PROMPT
When a line below holds the string "computer", show that line.

SOURCE MATERIAL

_ _ _ _

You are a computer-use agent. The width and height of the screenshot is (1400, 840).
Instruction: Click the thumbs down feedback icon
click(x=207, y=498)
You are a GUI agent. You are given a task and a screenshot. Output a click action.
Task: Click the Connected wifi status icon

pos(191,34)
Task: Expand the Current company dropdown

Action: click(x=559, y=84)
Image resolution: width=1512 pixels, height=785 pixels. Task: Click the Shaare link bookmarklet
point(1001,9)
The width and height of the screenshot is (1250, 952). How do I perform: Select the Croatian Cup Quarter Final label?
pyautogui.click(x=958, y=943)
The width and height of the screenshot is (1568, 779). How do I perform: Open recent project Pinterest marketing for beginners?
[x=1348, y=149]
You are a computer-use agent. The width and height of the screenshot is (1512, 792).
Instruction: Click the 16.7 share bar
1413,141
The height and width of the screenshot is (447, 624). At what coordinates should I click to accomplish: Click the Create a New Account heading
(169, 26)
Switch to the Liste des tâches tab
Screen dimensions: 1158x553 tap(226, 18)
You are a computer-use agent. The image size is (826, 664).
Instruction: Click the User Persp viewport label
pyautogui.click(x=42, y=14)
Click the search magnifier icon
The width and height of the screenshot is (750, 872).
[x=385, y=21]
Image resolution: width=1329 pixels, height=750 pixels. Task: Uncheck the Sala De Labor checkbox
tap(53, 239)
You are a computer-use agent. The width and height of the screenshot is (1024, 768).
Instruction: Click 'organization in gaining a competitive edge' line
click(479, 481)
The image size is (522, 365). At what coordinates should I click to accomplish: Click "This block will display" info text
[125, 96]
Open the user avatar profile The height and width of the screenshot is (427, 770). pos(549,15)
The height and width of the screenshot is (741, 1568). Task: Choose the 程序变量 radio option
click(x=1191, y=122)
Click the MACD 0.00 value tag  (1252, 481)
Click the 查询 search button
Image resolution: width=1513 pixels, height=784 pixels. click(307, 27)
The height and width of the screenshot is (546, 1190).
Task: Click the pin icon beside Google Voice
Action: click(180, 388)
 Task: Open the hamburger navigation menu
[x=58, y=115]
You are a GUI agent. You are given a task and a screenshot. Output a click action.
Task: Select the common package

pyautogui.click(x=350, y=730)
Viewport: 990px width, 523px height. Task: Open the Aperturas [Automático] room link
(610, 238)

_ _ _ _

YOUR RESPONSE
You are a computer-use agent. The width and height of the screenshot is (1400, 840).
You are a computer-use agent. The width and height of the screenshot is (1512, 792).
You are a computer-use agent. The image size is (826, 664).
You are a computer-use agent. The width and height of the screenshot is (1024, 768).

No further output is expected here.